Dopo un andamento positivo delle compravendite nel quarto trimestre del 2011, il mercato immobiliare della capitale ha registrato un improvviso ridimensionamento nei primi mesi del 2012.

La contrazione del numero delle transazioni effettuate è segnalata per tutti i segmenti monitorati. Nel settore abitativo, dopo un un lieve aumento delle compravendite di abitazioni nel 2011 rispetto al 2010 (+1,4%), nel primo trimestre 2012 il numero delle vendite effettuate è diminuito con il 20,6% in meno rispetto al primo trimestre dello scorso anno.

Situazione analoga per il segmento del terziario e del commerciale, che hanno iniziato il primo trimestre dell’anno in corso con una flessione del numero delle compravendite nella misura del 44,6% e del 30,3% rispetto allo stesso periodo del 2011.

La domanda continua ad essere debole in tutti i segmenti. Le cause vanno ravvisate, come in tutte le città monitorate, nella generale crisi economica, nelle notevoli difficoltà di accesso al credito per famiglie ed imprese e nella mancanza di prospettive di miglioramento. La domanda immobiliare si è fatta perciò più selettiva e molte iniziative di investimento sono state rinviate. Naturalmente i tempi medi di compravendita si sono allungati fino ad attestarsi su livelli record in tutti i settori e intanto si accumula lo stock di invenduto.

Il ridimensionamento delle operazioni immobiliari si accompagna ad una contrazione dei valori mediamente intorno al -2% su base semestrale, per cui l’offerta ha dovuto ridimensionare i prezzi iniziali e concedere sconti al momento della stipula del contratto.

Oltre alle difficoltà registrate nel settore delle compravendite, anche nel mercato della locazione le cose non sono andate meglio: non ci sono stati segnali di ripresa.

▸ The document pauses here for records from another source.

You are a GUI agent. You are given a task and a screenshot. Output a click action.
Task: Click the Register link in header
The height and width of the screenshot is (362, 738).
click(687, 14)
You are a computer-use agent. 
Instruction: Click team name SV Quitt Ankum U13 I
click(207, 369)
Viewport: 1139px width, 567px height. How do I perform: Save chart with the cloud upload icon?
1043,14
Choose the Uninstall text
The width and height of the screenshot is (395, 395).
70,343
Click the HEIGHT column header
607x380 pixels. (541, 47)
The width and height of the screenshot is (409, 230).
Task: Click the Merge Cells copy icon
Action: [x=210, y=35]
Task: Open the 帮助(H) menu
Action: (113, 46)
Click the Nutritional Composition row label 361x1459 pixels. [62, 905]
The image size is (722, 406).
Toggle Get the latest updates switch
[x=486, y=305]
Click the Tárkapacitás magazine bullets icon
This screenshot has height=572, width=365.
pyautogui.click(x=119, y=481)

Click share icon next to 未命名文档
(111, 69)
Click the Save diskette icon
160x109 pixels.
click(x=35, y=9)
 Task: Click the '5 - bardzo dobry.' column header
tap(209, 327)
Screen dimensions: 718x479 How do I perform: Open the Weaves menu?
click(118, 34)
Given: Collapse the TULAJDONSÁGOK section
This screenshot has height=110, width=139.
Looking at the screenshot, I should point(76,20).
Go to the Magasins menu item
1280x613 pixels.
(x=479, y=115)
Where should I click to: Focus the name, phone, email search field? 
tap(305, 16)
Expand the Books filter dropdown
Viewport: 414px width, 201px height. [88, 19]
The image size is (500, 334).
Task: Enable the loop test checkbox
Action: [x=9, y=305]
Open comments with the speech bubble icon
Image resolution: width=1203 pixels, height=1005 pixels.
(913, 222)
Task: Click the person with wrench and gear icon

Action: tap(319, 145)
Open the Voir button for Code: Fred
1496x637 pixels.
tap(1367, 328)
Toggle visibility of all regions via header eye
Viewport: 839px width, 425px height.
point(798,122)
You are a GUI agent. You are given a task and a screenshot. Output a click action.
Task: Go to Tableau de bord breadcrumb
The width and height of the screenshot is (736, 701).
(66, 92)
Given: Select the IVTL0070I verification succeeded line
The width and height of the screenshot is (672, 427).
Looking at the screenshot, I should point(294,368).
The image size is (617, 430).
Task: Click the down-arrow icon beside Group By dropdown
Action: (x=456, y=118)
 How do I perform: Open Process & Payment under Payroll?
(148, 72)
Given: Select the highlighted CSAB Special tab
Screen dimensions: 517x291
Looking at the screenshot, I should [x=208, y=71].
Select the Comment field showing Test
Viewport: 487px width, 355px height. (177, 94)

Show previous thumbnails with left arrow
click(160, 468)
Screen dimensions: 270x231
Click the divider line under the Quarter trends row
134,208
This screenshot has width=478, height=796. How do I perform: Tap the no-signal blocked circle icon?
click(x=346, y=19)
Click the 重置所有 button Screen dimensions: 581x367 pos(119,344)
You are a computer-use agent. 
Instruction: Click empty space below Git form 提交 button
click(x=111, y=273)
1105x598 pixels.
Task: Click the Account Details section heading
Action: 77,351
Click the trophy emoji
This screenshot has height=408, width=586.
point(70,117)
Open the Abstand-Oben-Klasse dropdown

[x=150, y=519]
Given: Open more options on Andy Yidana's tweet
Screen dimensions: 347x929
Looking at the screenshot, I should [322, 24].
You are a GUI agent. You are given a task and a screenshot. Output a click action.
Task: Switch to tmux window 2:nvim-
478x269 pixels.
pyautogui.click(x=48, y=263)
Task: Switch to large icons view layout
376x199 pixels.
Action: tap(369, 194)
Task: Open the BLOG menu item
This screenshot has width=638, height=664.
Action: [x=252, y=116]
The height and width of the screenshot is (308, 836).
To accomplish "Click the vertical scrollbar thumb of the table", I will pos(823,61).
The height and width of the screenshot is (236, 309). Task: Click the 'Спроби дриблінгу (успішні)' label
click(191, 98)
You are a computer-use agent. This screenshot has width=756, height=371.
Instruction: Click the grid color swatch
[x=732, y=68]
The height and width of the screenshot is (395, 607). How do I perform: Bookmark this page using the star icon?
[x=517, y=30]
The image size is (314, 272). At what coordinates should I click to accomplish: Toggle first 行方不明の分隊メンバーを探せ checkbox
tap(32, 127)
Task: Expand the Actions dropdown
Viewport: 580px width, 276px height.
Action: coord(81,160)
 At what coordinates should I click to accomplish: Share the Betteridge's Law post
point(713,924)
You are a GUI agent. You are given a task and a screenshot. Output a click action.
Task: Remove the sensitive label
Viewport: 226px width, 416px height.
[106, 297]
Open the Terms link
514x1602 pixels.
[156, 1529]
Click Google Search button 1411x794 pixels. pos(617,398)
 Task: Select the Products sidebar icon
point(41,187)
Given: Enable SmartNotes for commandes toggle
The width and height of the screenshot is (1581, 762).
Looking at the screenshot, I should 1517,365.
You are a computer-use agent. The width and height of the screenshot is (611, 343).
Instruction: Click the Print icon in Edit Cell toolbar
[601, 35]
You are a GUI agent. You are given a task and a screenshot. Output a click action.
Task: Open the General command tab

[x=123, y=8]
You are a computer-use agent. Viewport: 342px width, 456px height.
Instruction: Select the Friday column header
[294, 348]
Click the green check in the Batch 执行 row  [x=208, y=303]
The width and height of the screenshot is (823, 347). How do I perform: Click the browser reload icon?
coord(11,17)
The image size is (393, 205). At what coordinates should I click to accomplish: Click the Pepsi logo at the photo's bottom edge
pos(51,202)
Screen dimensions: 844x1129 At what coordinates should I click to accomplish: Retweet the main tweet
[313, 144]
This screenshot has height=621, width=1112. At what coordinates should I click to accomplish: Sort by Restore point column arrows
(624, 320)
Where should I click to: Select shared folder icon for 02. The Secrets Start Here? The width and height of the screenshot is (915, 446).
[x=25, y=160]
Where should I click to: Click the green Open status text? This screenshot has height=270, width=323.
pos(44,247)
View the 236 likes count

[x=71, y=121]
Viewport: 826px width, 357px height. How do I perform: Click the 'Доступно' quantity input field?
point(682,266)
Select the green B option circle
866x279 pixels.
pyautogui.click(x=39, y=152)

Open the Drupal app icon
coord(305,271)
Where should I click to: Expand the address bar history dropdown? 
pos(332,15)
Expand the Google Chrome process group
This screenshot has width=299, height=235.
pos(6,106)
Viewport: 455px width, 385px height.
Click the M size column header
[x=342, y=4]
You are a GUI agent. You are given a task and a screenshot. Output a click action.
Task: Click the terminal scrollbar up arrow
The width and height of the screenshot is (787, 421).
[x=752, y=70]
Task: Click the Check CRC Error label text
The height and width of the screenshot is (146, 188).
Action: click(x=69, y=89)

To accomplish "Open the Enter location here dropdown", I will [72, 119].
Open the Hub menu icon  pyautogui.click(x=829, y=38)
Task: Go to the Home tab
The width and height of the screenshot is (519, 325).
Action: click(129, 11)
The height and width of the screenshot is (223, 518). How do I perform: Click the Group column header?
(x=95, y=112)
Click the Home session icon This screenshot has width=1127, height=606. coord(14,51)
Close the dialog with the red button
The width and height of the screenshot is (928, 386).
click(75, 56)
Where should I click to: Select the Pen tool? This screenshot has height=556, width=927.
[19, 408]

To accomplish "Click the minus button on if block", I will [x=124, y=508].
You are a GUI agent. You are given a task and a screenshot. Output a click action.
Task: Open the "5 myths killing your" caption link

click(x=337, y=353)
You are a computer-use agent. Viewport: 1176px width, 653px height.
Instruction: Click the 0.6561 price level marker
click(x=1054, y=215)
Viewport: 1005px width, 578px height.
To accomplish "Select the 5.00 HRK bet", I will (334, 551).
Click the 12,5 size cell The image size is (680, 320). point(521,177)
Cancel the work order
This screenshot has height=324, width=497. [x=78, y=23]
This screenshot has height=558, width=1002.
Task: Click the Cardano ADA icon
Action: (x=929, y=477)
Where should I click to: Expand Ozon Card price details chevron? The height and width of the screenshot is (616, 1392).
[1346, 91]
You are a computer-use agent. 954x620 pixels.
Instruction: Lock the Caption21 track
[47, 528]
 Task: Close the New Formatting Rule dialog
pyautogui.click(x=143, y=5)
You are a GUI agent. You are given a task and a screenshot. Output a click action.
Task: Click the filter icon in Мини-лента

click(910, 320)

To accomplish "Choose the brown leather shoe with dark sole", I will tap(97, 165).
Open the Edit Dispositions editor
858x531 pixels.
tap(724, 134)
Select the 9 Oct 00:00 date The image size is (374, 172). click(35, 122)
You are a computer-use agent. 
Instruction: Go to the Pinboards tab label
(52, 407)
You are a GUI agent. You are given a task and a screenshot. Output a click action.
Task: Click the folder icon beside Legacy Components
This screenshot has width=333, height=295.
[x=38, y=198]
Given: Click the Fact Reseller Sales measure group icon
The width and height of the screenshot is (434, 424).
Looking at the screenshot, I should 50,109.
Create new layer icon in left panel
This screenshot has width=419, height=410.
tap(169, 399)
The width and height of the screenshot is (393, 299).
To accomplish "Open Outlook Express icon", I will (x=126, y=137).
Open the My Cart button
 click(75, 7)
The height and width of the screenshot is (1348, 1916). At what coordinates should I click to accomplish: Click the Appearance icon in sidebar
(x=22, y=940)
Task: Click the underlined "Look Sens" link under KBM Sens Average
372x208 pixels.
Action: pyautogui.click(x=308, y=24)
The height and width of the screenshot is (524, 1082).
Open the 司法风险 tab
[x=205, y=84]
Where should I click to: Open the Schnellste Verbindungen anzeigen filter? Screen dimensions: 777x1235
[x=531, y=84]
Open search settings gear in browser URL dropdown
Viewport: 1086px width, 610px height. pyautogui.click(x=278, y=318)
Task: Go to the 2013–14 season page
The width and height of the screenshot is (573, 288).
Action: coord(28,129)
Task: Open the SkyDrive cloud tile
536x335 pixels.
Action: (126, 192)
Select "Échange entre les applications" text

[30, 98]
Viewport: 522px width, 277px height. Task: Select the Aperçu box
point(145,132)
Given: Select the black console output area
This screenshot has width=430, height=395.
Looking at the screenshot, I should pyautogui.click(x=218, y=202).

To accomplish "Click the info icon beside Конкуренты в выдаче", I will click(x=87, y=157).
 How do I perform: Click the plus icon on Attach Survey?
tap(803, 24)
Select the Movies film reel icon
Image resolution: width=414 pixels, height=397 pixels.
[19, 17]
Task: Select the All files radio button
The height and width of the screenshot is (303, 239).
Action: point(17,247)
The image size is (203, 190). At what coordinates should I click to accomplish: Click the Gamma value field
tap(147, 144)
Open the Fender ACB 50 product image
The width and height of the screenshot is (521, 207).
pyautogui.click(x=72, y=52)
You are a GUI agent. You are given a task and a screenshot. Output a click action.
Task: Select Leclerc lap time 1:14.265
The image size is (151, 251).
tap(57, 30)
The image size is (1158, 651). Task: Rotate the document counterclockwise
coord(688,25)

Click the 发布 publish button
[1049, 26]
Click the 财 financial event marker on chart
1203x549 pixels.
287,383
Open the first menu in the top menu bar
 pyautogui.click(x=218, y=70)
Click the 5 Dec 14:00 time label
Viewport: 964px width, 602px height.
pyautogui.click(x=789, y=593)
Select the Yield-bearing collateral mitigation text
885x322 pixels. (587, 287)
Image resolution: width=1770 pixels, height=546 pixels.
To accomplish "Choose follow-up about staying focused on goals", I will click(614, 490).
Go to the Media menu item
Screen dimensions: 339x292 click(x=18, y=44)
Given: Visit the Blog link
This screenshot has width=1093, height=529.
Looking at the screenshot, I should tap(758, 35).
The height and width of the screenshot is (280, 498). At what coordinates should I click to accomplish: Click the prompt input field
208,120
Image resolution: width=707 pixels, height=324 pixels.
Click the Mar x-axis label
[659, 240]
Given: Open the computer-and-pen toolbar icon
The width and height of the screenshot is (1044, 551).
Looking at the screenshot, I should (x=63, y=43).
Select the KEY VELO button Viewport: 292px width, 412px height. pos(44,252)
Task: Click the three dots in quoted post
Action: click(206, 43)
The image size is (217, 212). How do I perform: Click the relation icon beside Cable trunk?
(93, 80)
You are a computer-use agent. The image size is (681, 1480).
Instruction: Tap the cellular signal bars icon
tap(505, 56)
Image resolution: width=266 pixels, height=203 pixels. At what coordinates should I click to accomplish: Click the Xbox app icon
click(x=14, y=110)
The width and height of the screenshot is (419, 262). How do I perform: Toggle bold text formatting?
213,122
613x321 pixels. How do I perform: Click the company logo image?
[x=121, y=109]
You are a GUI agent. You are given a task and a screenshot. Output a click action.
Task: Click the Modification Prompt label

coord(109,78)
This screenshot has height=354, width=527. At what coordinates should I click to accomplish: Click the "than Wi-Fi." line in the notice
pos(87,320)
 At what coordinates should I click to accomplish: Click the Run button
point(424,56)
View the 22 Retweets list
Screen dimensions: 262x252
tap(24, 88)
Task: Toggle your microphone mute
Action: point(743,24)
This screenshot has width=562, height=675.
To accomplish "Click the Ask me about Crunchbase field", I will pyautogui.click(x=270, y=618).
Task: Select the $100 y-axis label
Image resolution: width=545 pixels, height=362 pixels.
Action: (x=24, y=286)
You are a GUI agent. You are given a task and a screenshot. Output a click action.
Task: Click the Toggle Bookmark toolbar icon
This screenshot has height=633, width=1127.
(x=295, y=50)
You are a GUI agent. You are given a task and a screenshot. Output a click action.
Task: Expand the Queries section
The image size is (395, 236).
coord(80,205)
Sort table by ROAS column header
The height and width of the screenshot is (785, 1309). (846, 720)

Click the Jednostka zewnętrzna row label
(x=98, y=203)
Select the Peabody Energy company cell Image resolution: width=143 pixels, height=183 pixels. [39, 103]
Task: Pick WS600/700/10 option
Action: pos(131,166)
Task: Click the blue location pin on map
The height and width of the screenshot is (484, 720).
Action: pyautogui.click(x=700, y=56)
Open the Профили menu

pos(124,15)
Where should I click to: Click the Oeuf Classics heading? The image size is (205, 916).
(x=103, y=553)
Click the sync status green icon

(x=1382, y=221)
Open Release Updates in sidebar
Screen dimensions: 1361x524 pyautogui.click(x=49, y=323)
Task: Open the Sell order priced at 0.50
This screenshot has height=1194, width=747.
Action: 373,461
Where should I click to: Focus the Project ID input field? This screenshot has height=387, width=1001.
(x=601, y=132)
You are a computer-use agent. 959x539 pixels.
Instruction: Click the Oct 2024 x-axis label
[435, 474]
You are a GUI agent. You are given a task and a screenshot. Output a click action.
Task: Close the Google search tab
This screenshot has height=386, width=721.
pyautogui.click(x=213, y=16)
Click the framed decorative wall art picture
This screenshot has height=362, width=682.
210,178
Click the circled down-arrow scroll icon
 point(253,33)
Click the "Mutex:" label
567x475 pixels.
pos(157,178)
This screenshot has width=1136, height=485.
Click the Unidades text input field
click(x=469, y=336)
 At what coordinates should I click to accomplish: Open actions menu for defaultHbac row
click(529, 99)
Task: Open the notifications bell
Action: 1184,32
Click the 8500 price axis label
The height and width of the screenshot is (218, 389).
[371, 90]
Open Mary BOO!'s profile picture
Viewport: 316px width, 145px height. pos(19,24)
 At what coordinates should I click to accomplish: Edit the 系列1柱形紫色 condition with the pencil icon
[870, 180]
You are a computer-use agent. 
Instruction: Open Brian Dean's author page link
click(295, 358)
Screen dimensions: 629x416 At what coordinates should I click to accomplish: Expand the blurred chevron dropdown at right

Peraltro, l’incertezza del contesto economico generale ha ridimensionato la disponibilità di spesa delle famiglie ed ha bloccato la possibilità di investimento delle imprese, e non solo in ambito immobiliare.

Per la locazione, infatti, la domanda è anche debole, nonostante l’ulteriore flessione dei canoni; in stagnazione il numero dei contratti stipulati, certamente a causa della necessità di razionalizzare e contenere gli spazi, per l’impossibilità di sostenere le spese che normalmente si acompagnano ai trasferimenti. Il reddito da locazione, quindi, si sta quindi progressivamente contraendo su valori molto contenuti, anche se ancora superiori alla media delle 13 città monitorate.

Non è previsto nessun miglioramento per la seconda metà dell’anno: le tendenze recessive proseguiranno sia per gli immobili residenziali che per immobili d’impresa, con prospettive di calo dei valori ancora notevoli, ma non tali da incentivare una ripresa della domanda.